Storage Cluster Maintenance

Background

As of RHQ 4.12 there are several maintenance tasks or jobs that are performed on the storage cluster or a subset of it. Examples of these maintenance jobs include,

Adding a storage node to the cluster (via the deploy process)
Removing a storage node from the cluster (via the undeploy process)
Running anti-entropy repair
Changing heap settings
Changing storage cluster credentials (note that only the password can be changed)

The maintenance jobs can be complex, multi-step workflows that involve executing different resource operations across storage nodes as well as perform actions on the server like updating the Cassandra schema, modifying StorageNode entities, or changing the shared, storage cluster settings. There are other maintenance jobs for which we need to add support including,

Changing a storage node's address (BZ 1103840)
Changing the location of the data directory (BZ 1074637)

Current Design and Implementation

We need to briefly discuss the current design and implementation in order to understand the problems they introduce and the changes that will remedy them. The discussion will primarily focus on the details for adding nodes, removing nodes, and running anti-entropy repair as those maintenance jobs all share the same design and implementation. The server side functionality is primarily implemented in the StorageNodeManagerBean and StorageNodeOperationsHandlerBean EJBs, and the agent side functionality is primarily found in StorageNodeComponent in the rhq-storage plugin.
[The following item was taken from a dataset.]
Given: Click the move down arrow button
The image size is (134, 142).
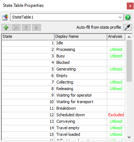Looking at the screenshot, I should point(36,27).
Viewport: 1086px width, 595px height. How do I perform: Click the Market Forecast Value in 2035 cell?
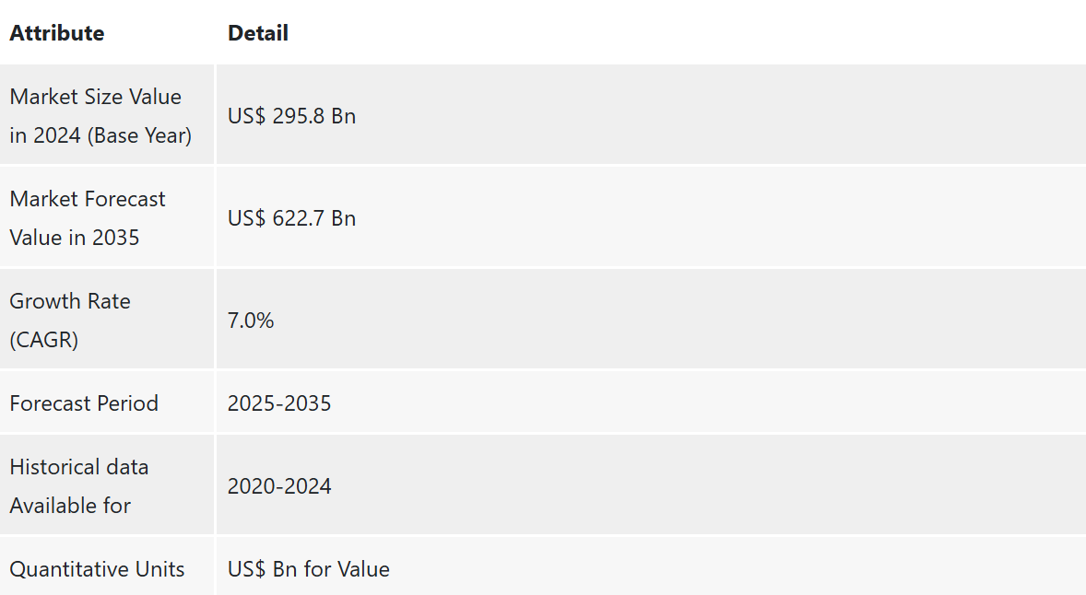[107, 218]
Take a look at this diagram to see the workflow involved with going from a one node to a two node cluster. The flow of execution starts in the upper left moving to the right. When the end of the row is reached, execution wraps around to the next row starting on the far left again. In the first row when the server thread T1 schedules the announce operation, it become to execute other tasks. It does not block waiting for a response from the agent. Nor does it block waiting for a state change in the database. The server resumes execution when notified by the agent. And as the diagram shows, it can be a different server thread that resumes execution. In fact, the agent could send the operation result to a different server, and that server would continue executing the workflow steps.

Lastly, note that after the agent finishes a resource operation the server updates the StorageNode.operationMode property which is used for tracking the state and progress of the workflow. This is discussed in more detail in the following sections.

Problems with Current Design and Implementation

There are a number of issues that make managing the storage cluster more difficult than it ought to be. Several, related bugs have been grouped under an umbrella bug, BZ 1120418. The problems highlighted and discussed here cover these bugs.

Fault Tolerance

The current implementation lacks fault tolerance. Any failure, even what would constitute a partial one, will be treated as a total failure. Suppose we have a three node cluster with node0, node1, and node2, and we want to deploy a fourth node, node3. And let's say that node2 and its agent are down. The deployment will fail because we cannot execute the announce operation on node2. Cassandra is perfectly capable of dealing with down nodes. A new node can still bootstrap into the cluster. When the down node comes back up, it will learn that the cluster topology has changed and make the necessary adjustments. Knowing this, we should be able to work around the fact that node2 is down and proceed with the deployment of node3.

Recovery

We currently lack any sort of auto-recovery mechanism. In the cases of the deploy or undeploy processes, it is entirely up to the user to retry when there is a failure. This can be counter-intuitive for users. If we are unable to perform some maintenance on a node simply because it is down, then we should be capable of doing the maintenance when it comes back up without the need for user intervention.

Let's revisit the example of deploying that fourth node. If we are fault tolerant, then deploying node3 should succeed. There is still the issue of node2. When it comes back up we need to run the announce operation and repair operation on it. There is no reason that the user should have to do this manually. Now let's say that instead of node2 going down, node3 is the one that goes down. It crashes during bootstrap. In this case we obviously cannot continue with the deployment, but we can attempt to recover without user intervention. We can attempt to bootstrap the node again, and only after multiple failed attempts do we turn to user intervention.

Work Flow State

State is maintained in a couple places. The operationMode and maintenancePending properties of the StorageNode class are used for tracking state. operationMode is also used for the Cluster Status column in the admin UI. This leads to confusion for users because when a cluster management task fails, the Cluster Status column for the node shows a value of DOWN. The user in turn thinks that the node is down when often times that is not the case.

The second place state is maintained is in StorageNodeOperationsHandlerBean. It is essentially hard coded into its methods. There are methods that correspond to each of the work flow states and transitions. This is a bad separation of concerns and has resulted in what is really a lot of duplicate, brittle code.

Adding New Work Flows

This kind of ties in with the work flow state. As things currently exist, adding a new work flow will require adding a number of methods in StorageNodeOperationsHandlerBean in addition to any changes in the rhq-storage plugin. This code can and should be generalized so that adding or changing a work flow does not require big, invasive changes to our SLSB code.

Scheduling

We only want to allow a single work flow to execute at a time. Deploying multiple node simultaneously for example, can lead to problems like schema disagreement. There is nothing in the current implementation to prevent simultaneous deployments. Nor is there any to prevent a user from adding/removing a node while the weekly, scheduled repair is running.